I’m trying to use a torch.distributions.multinomial.Multinomial
distribution for a reinforcement learning task. Essentially, my network outputs probabilities over actions, which I want to feed into a Multinomial
and then sample from.
My network output looks something like (locations x objects)
, where each of 5 different object
can be placed in 1 of 10 different locations
. This is all fine and good.
The problem I have is that in different rollouts, I might have a variable number of each object
. So in addition to my (10 x 5)
probs
matrix, I also have a (5,)
objects
vector that’s got how many of each object I have in that scenario. It might look like [2, 3, 1, 0, 6]
where I have 2 of the first object, 3 of the second, etc. In this particular rollout, I’d want to sample from my first distribution over locations
2 times, since I have 2 of that object
.
In the batch_size = 1
scenario, this works great. I do torch.unbind(probs, dim=-1)
, and then make a list of Multinomials
, with an individual total_count
equal to the corresponding number of objects in my objects
vector, like this:
cats = [torch.distributions.multinomial.Multinomial(total_count = obj, probs=prob) for obj, prob in zip(objects, torch.unbind(probs, dim=-1))]
Or, I can do something like [cat.sample(n) for n, cat in zip(objects, cats)]
, if I instead decide to set total_count
equal to 1 for each object distribution.
However I’m completely stumped on how to handle the situation where my batch_size > 1
. Like, I get an output from my network that’s say, (32 x 10 x 5)
, and I can again make 5 different categories.
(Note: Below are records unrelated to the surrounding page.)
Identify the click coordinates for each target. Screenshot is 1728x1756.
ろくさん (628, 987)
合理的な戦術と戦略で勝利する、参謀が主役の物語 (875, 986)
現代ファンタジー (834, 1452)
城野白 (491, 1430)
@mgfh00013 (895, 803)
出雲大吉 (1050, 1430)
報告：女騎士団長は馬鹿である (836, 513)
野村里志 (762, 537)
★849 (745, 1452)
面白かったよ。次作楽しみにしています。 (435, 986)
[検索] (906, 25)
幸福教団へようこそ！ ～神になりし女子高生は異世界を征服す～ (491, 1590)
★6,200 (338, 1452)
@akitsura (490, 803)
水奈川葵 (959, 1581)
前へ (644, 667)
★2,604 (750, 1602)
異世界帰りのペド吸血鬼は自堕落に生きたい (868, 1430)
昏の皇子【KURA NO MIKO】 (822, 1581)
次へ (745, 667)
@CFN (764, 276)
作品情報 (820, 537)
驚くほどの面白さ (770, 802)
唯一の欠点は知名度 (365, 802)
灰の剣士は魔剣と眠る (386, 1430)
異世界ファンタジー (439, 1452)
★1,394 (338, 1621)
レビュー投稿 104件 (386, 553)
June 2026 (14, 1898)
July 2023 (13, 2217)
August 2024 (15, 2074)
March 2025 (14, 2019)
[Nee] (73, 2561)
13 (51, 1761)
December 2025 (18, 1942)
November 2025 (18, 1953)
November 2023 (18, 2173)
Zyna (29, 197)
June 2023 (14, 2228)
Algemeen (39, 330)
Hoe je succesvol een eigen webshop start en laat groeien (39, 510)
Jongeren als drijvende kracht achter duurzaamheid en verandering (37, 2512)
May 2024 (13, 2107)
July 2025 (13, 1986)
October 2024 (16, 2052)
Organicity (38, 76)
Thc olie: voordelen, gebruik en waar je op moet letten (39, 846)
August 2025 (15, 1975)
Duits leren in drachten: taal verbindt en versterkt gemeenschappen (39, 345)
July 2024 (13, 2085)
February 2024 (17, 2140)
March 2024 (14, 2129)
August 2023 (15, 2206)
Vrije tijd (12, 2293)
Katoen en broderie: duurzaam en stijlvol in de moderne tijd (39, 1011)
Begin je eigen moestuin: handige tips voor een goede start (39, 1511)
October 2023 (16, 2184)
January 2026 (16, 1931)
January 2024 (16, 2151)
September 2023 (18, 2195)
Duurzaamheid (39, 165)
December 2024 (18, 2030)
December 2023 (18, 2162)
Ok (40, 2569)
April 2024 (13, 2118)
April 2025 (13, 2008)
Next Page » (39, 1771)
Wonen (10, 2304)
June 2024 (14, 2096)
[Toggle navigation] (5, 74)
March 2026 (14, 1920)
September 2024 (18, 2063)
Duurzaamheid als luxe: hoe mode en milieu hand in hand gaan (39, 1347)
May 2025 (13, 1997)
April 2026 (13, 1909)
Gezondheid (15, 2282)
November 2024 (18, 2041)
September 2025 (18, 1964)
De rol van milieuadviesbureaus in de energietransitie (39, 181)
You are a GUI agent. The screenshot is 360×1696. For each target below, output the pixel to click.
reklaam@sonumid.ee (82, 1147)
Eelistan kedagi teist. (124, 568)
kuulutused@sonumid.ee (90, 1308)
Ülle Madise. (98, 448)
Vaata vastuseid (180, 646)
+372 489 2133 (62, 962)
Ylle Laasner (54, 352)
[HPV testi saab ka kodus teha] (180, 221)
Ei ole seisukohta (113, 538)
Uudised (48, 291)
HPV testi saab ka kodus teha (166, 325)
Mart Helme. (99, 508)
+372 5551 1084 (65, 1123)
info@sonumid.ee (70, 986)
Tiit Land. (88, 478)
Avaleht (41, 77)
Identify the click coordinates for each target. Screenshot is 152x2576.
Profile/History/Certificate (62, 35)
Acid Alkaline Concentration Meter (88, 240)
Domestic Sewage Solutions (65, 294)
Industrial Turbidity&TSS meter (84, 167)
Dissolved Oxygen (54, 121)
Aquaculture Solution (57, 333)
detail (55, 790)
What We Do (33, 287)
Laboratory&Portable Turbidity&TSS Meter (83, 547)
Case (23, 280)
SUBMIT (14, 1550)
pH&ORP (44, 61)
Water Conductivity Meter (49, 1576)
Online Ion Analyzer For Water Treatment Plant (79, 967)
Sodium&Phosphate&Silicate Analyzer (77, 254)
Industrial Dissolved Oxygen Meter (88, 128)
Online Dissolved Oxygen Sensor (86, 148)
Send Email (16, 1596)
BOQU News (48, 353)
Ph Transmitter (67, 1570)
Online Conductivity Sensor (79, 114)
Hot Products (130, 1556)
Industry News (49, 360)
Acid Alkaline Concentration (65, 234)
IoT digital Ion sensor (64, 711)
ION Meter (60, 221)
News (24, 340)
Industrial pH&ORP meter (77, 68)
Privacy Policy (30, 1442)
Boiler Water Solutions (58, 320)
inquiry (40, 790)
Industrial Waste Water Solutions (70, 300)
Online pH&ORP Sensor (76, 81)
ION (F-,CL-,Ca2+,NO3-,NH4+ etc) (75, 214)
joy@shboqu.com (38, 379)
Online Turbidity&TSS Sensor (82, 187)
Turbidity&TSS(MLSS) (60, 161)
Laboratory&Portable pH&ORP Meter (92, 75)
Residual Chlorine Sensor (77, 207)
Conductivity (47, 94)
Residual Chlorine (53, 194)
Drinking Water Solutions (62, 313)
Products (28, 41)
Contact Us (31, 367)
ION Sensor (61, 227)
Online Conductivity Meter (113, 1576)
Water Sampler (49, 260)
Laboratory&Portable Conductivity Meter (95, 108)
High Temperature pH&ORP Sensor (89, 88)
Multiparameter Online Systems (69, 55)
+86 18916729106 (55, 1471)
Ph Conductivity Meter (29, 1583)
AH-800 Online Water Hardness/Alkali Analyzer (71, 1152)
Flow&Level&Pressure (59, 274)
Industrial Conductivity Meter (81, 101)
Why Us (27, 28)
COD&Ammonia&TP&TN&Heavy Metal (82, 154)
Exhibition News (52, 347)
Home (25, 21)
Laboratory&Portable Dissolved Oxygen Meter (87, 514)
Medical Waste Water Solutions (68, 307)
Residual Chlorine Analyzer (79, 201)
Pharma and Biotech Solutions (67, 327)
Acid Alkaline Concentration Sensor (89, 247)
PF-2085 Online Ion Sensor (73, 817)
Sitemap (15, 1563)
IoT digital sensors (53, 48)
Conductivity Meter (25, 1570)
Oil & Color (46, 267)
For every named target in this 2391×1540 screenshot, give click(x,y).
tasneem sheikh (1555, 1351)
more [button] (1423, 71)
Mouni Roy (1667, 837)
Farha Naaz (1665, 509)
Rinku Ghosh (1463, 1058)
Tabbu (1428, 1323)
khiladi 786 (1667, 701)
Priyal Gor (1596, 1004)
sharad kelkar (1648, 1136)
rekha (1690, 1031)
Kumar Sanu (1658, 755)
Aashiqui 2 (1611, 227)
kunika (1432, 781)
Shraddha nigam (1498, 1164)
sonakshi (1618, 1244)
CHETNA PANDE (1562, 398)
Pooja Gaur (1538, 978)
But since my objects
is now (32 x 5)
, when I slice to say, obejcts[:,0
] I get a slice with a variable number of objects
in it, like: [3, 5, 0, ..., 1]
. And as far as I can tell, I can’t fit a list or vector into either total_counts
or .sample()
.
So, how can I sample from a Multinomial a variable number of times? Ideally, I’d like to put in a (32 x 10
) matrix for my probs
, and then sample a number of times defined by a vector of size (32, )
. I guess, even better, I’d like to be able to pass a (32 x 10 x 5)
probs
matrix, and then pass a sample matrix of size (32 x 1 x 5)
that defines my samples, but I’d take either. Any ideas?